◆ Brief: Reproduce each of the rows below word for word, omitting the pictures from your answer.

━━━━━ Entries

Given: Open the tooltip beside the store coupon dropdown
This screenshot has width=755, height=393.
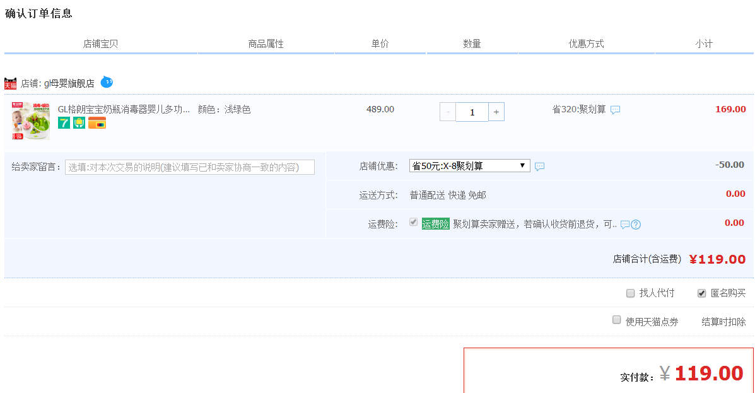Looking at the screenshot, I should point(539,165).
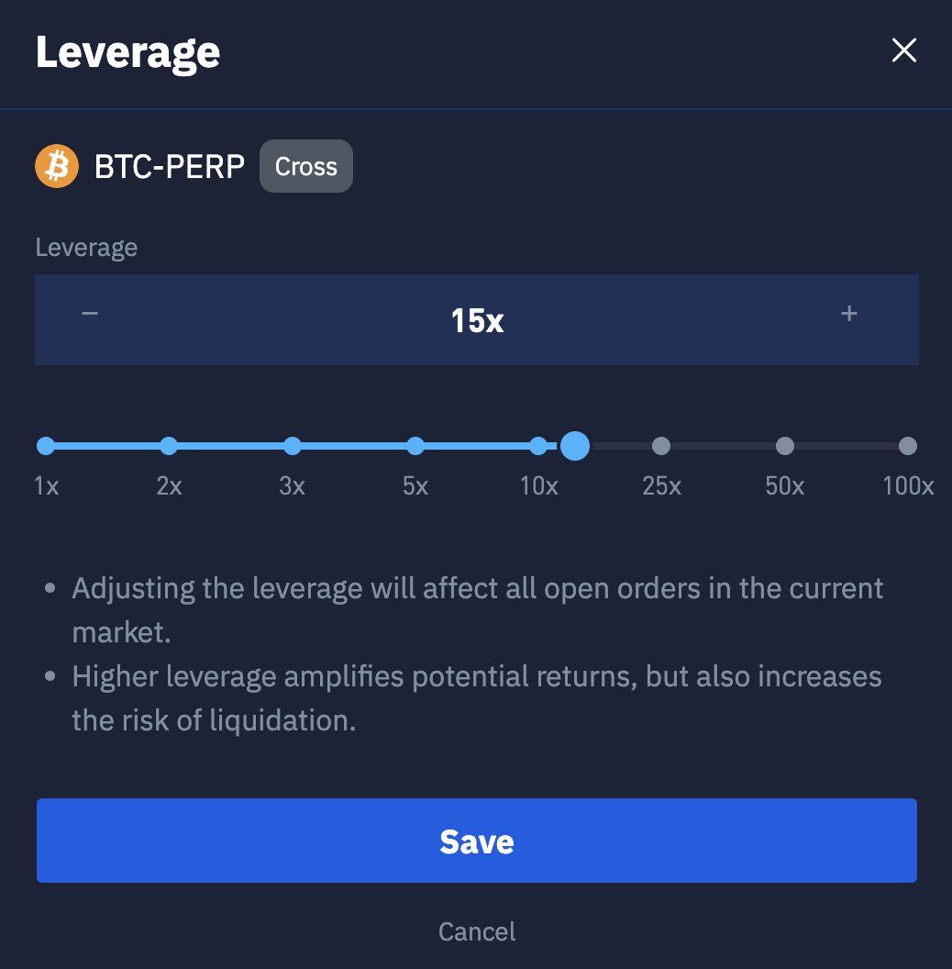Click the BTC-PERP market label
Screen dimensions: 952x969
coord(170,167)
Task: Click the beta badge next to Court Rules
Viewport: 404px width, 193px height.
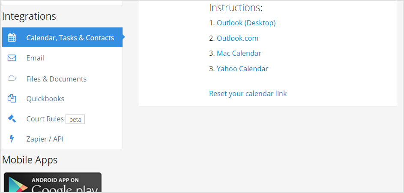Action: pos(75,119)
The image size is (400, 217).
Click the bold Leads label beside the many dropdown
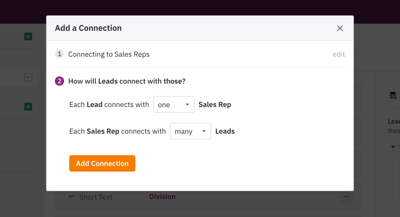coord(225,131)
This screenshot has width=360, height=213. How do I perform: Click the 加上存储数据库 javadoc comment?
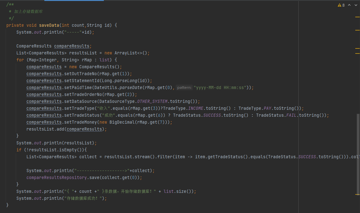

━━━━━━━━━━

◆ Solution to the exercise:
Given: Open the tooltip beside the store coupon dropdown
This screenshot has width=755, height=393.
Looking at the screenshot, I should point(539,165).
Click the BTC-PERP market label
Screen dimensions: 952x969
coord(170,167)
Task: Click the beta badge next to Court Rules
Viewport: 404px width, 193px height.
Action: pos(75,119)
The image size is (400, 217).
Click the bold Leads label beside the many dropdown
coord(225,131)
This screenshot has width=360, height=213. How do I perform: Click the 加上存储数据库 javadoc comment?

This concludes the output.